▶ **Document excerpt**:
........
An intervention program designed to strengthen seniors’ coping skills has proven successful in five senior living communities, say its developers.

About 90 adults with an average age of 85 took part in the Raise Your Resilience program study, conducted in residential communities in California, Illinois and Arizona. The program addresses topics such as gratitude and ageism, with activities that emphasize values such as empathy, compassion and self-compassion. Residential staff trained by the researchers delivered the intervention over one month in three 90-minute sessions.

Aging is associated with daily stress that can negatively impact well-being, wrote study lead Dilip V. Jeste, M.D., a geriatric neuropsychiatrist from UC San Diego School of Medicine. RYR participants had significantly lower stress scores and higher wisdom scores when compared to a one-month control period prior to intervention. They also had significantly higher scores in resilience post-intervention.
........
▶ **Work instruction 1**:
Answer these questions about the Raise Your Resilience article:
(a) In which states were the residential communities located?
(b) How many sessions made up the intervention, and how long was each?
(c) Against what period were participants' stress and wisdom scores compared?
▶ **Work instruction 2**: Carry on writing the Raise Your Resilience article, starting after its last sentence.
The material after this point comes from a separate, unrelated source.

▶ **Exercise data**:
........
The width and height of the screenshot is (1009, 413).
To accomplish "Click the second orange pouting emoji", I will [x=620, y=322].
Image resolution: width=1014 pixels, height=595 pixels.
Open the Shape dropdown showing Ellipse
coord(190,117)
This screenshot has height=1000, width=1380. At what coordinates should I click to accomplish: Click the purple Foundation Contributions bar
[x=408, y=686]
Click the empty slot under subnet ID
........
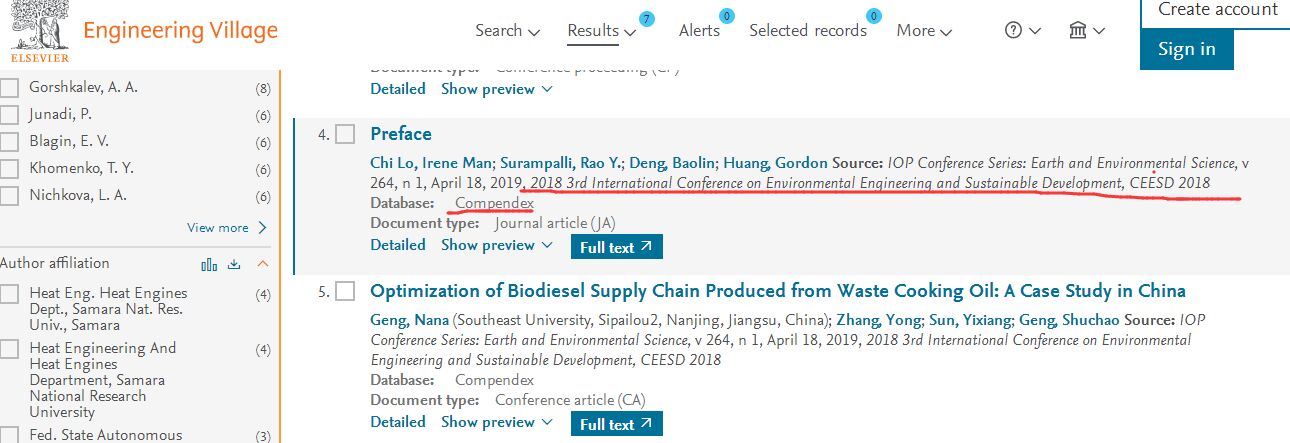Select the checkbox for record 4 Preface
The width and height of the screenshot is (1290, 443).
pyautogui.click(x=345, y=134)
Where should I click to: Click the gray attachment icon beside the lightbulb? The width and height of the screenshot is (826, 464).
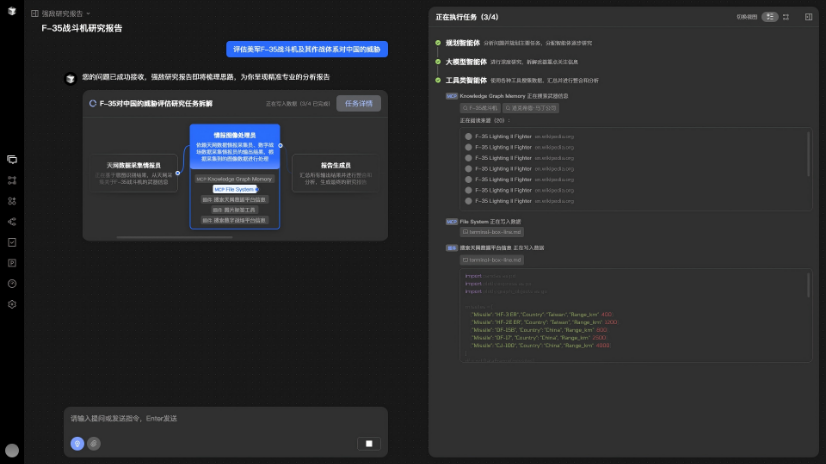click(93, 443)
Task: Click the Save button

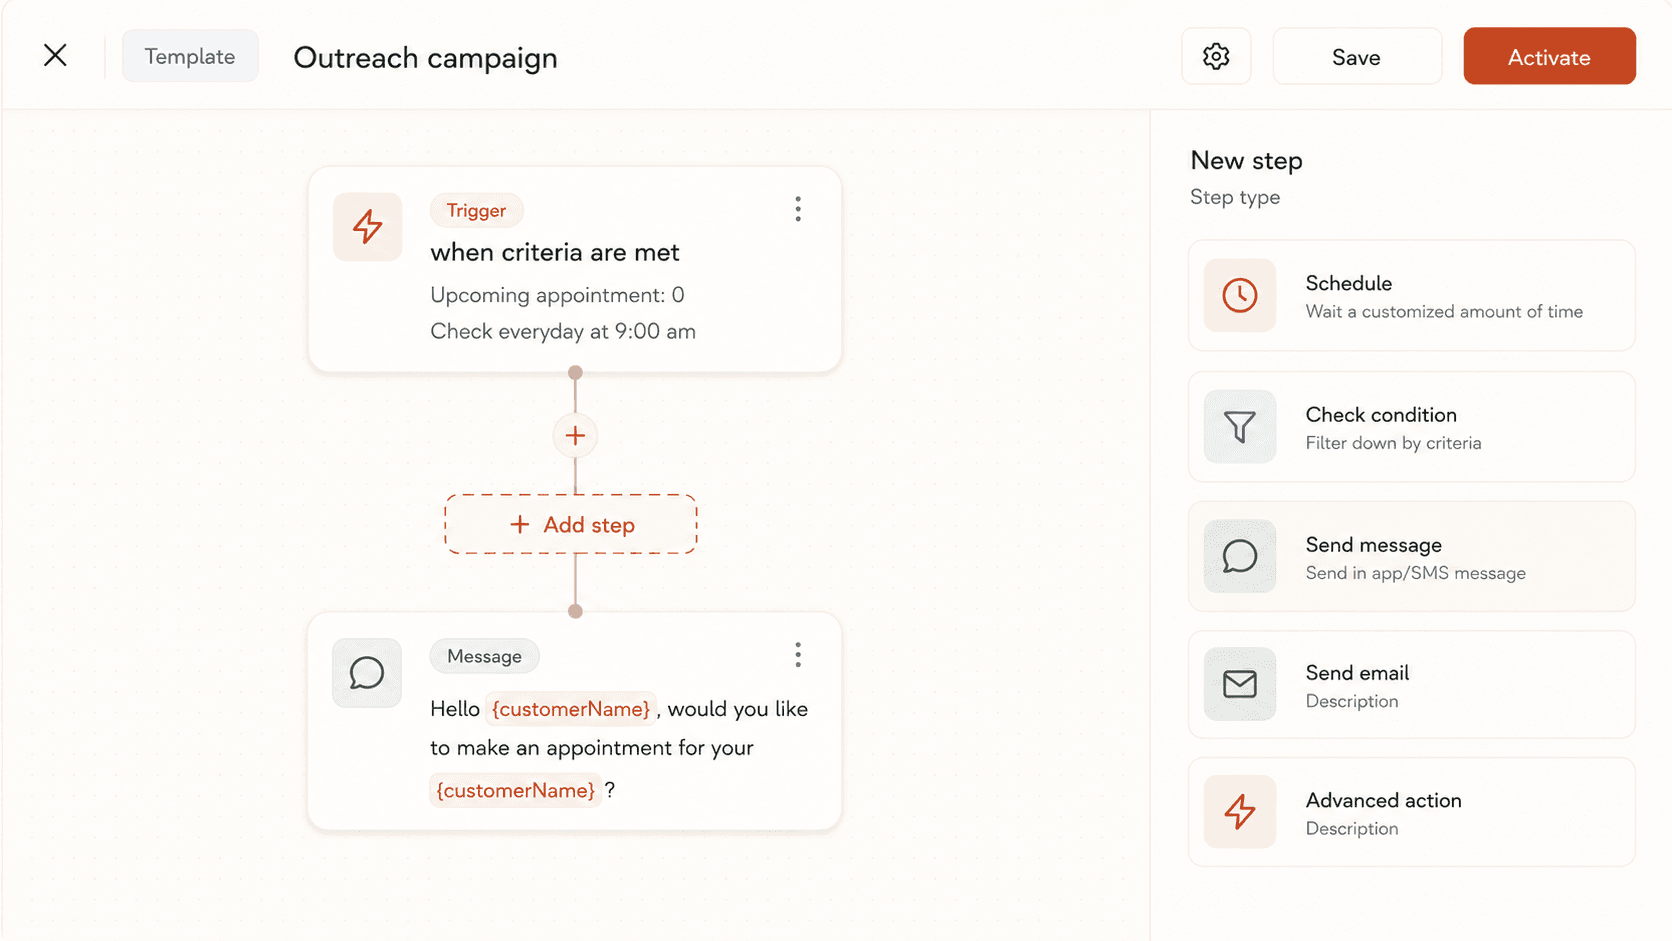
........
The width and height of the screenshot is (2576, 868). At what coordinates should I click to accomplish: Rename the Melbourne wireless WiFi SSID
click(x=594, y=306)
........
▶ **Response box 1**:
(a) California, Illinois and Arizona.
(b) Three sessions, each 90 minutes long.
(c) A one-month control period prior to the intervention.

▶ **Response box 2**:
Senior living communities are an ideal setting to encourage positive mental health interventions, according to Jeste. The RYR program is a low-cost option for empowering seniors in these settings, as existing staff can be trained to run the intervention without specialized therapists, he explained.

“We went directly into the actual environment in which many older adults reside and face their everyday difficulties,” he said.

In psychology, wisdom is defined as a personality trait that includes emotional regulation with positivity, empathy and compassion, self-reflection, decisiveness amid uncertainty, and spirituality. Resilience includes traits and behaviors that help people cope with and recover from adversity.

Full findings were published online Wednesday in International Psychogeriatrics.